In elementary school both my girls struggled with anxiety and attending school was a big issue. There were days in which I wasn’t able to get them on the bus, they refused to get up out of bed at all. There were many mornings of begging and pleading and negotiating to get them to go, some mornings more successful than others. I could never relate to parents whose children were excited and happy to go on the bus to school! Many of my friends couldn’t understand why my children didn’t get up and go to school. “What do you mean you can’t get them up? Make them get up!” they’d say. I felt alone and isolated because I got the impression that I was the only parent who had issues like that. On reflection, I think I’m the only one who was willing to share my difficulties.
Some days C would have a panic attack as we walked into the school. She would try to leave with me, or she would cling to me at the classroom door begging me to take her home. Other days, S would have trouble waking up or getting on the bus. Sometimes they took turns. Sometimes it was both of them at the same time. It was painful and stressful for the whole family—I really had no where to turn.
The school offered no real assistance, I shuddered when I saw the school number on my phone during the day, because it invariably meant I needed to go pick up one of the girls. I sometimes argued with them about having to pick them up—telling them that if I pick them up every time they cry that they want to come home; isn’t that giving them exactly what they want? Isn’t it feeding into that behavior? Can’t the school do anything? No—I was told. That was not their responsibility. So it became a cycle of behavior that I didn’t know how to break.
The girls, individually and together, missed so much school that DCF (Department of Children and Families) was called in because Educational Neglect was reported by the district. We were assigned case workers who either didn’t have children and/or had no experience with mental health issues. DCF came at the problem as a parenting issue, the message being that we are bad parents and that’s why our girls don’t go to school. So I was sent to parenting classes (my husband was too). We were told the parenting classes were “optional” but really? Can you say no to a suggestion from DCF? I didn’t think so. So I went to 8-10 hour long parenting classes taught me about the importance of nutrition; avoidance of drugs and alcohol in the home; don’t have guns and weapons inside the home, etc. No one seemed to take into account that we were already parents of another child who didn’t have these issues–we weren’t clueless new parents.

> _TASKS TO PERFORM_
1: Rewrite the passage of the account of school anxiety that opens with "The school offered" and closes with "how to break.", swapping "phone" for "cell phone".
2: Continue the account of school anxiety, starting after its final sentence.
The records aren't needed for either task.

> _GIVEN INFORMATION_
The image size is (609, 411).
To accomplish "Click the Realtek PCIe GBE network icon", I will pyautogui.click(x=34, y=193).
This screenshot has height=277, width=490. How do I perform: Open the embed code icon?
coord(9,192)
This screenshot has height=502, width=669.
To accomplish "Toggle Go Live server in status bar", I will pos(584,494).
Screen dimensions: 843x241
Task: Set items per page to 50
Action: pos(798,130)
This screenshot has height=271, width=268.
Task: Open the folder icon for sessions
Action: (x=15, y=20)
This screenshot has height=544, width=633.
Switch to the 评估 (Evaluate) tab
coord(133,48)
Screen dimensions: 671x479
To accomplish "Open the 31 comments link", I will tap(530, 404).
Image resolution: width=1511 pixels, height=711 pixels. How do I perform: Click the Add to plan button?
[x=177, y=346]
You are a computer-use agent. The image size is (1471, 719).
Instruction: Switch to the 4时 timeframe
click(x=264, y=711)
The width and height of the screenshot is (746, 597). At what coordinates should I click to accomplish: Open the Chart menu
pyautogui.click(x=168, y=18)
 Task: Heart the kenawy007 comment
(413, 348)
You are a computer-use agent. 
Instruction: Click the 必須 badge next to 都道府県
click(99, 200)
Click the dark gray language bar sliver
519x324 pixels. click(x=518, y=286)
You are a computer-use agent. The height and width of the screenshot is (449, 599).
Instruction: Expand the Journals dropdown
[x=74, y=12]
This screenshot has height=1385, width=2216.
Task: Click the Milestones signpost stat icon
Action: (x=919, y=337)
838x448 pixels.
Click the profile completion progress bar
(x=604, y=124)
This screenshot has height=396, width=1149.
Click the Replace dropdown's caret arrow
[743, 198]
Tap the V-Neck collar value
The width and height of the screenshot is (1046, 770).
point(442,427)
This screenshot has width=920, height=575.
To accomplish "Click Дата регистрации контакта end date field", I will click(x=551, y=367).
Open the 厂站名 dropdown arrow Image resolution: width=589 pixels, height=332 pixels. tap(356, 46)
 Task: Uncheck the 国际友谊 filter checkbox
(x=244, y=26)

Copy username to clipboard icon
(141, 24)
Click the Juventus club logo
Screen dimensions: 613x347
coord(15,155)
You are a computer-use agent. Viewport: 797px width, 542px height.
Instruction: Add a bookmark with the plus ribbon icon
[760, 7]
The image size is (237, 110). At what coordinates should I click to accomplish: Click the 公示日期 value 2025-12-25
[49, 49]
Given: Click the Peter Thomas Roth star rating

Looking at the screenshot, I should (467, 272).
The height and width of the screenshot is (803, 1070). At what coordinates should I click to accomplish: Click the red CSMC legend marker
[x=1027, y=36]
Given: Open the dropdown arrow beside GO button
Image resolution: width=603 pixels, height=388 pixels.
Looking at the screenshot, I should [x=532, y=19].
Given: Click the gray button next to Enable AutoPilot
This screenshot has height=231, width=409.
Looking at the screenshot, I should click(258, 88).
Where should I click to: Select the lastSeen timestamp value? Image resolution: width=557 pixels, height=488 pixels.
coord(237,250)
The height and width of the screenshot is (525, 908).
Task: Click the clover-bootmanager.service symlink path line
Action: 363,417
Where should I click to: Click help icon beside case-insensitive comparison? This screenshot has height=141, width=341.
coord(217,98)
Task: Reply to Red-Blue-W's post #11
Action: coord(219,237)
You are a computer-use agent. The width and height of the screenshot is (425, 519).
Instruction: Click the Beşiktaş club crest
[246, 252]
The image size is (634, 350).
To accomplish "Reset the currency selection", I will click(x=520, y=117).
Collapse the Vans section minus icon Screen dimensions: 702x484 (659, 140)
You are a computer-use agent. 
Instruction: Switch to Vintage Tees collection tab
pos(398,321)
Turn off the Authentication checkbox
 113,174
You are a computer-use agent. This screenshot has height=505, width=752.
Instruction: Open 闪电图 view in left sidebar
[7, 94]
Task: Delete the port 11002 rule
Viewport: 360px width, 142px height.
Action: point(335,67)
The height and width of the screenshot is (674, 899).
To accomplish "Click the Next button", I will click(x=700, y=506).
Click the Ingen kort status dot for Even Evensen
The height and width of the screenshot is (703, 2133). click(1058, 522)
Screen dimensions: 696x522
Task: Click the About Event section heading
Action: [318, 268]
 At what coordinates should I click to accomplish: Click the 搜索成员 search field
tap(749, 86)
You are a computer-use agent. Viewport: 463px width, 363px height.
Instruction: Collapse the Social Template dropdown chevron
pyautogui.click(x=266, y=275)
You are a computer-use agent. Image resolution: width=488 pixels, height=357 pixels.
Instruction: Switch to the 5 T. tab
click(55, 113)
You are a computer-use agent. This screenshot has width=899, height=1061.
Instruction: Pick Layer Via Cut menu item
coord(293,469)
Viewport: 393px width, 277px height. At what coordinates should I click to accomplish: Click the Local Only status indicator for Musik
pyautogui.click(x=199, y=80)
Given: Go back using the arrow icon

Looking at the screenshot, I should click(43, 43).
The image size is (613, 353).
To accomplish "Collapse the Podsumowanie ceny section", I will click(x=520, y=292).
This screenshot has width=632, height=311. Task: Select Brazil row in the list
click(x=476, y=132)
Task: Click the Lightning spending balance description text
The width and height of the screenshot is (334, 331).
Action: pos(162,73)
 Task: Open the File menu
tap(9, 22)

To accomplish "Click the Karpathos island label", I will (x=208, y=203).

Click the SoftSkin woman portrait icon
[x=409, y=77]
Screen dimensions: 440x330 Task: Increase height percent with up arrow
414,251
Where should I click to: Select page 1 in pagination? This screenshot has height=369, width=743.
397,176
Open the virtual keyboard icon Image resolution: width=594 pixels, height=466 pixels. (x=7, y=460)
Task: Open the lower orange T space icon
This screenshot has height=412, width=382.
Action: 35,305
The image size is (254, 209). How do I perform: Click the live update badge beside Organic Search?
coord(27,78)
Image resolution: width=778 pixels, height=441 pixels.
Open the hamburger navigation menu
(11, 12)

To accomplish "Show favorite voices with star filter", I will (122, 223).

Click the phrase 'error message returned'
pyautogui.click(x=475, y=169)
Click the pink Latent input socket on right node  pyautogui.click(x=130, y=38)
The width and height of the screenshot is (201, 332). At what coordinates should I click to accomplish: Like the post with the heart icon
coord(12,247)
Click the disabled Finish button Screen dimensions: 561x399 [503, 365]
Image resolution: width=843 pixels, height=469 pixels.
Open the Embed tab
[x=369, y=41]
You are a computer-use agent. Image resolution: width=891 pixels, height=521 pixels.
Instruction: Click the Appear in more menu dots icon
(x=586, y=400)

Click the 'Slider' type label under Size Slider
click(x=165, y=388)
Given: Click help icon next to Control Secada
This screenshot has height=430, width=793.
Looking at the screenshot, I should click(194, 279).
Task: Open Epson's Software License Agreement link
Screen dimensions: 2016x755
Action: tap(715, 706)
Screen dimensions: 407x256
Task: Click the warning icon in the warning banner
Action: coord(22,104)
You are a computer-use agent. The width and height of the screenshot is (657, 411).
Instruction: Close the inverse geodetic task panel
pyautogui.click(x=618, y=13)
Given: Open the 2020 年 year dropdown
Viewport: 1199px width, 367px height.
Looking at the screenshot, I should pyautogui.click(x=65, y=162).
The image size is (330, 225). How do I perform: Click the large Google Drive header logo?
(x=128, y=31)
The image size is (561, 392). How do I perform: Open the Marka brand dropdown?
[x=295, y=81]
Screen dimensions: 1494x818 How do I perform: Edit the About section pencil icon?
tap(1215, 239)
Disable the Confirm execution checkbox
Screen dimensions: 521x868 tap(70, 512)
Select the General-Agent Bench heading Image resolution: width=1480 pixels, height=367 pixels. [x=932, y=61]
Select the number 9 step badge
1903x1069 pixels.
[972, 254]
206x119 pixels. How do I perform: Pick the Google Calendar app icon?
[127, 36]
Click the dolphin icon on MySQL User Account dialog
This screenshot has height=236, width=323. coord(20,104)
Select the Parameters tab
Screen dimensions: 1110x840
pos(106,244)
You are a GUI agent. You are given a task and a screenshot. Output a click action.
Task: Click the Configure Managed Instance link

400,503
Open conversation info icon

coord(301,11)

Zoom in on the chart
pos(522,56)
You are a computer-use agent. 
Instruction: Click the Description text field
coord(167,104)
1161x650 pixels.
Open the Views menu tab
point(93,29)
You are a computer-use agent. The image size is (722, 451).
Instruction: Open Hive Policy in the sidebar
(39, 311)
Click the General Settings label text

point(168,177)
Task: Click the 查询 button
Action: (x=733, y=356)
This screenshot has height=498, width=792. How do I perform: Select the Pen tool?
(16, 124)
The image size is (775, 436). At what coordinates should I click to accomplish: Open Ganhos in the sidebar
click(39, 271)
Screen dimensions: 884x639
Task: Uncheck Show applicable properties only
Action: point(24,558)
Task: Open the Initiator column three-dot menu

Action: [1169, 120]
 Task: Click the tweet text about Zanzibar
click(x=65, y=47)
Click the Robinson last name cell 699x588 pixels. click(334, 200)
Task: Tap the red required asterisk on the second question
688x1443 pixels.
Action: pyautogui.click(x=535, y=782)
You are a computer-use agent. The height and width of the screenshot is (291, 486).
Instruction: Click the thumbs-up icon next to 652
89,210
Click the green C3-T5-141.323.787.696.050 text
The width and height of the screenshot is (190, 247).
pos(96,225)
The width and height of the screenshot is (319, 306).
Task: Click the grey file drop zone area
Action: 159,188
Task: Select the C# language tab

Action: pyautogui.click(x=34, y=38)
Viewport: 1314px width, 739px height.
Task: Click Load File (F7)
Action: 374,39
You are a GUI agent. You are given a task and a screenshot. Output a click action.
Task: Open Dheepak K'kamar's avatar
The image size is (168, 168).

> _REPLIES_
1:
The school offered no real assistance, I shuddered when I saw the school number on my cell phone during the day, because it invariably meant I needed to go pick up one of the girls. I sometimes argued with them about having to pick them up—telling them that if I pick them up every time they cry that they want to come home; isn’t that giving them exactly what they want? Isn’t it feeding into that behavior? Can’t the school do anything? No—I was told. That was not their responsibility. So it became a cycle of behavior that I didn’t know how to break.

2:
So the reports of truancy and Educational Neglect continued well into middle school. We kept trying our best, and we kept getting support services in the home, (IICAPS) after school (Prospects). At one point, the girls and I were called to be in front of the Truancy Review Board. The girls were about 8 or 9 at the time. We were called into a large conference room. In front of us was a row of personnel involved in truancy. There was an assistant vice principal of a local school, two psychologists, two police officers and a couple of others. I was asked questions and asked to defend myself and explain why my children didn’t attend school. I explained that my girls were anxious, that they refused to get up! What was I supposed to do? Was I supposed to throw them over my shoulder and toss them into my car? My girls even spoke up for me and said it was them that couldn’t get up. They were very brave to speak up. After a short time, the assistant principal spoke to me and declared, “if you were in my school district; I would bring you up on charges!” I was stunned, shocked and afraid.
None of the government agencies helped us, helped my girls, because they hadn’t yet addressed the root of the problem which was my girls weren’t able to attend a large public school due to anxiety issues. They both needed smaller therapeutic schools to ensure that they got the education they’re entitled to. Unfortunately, it would be a few more years before that would happen.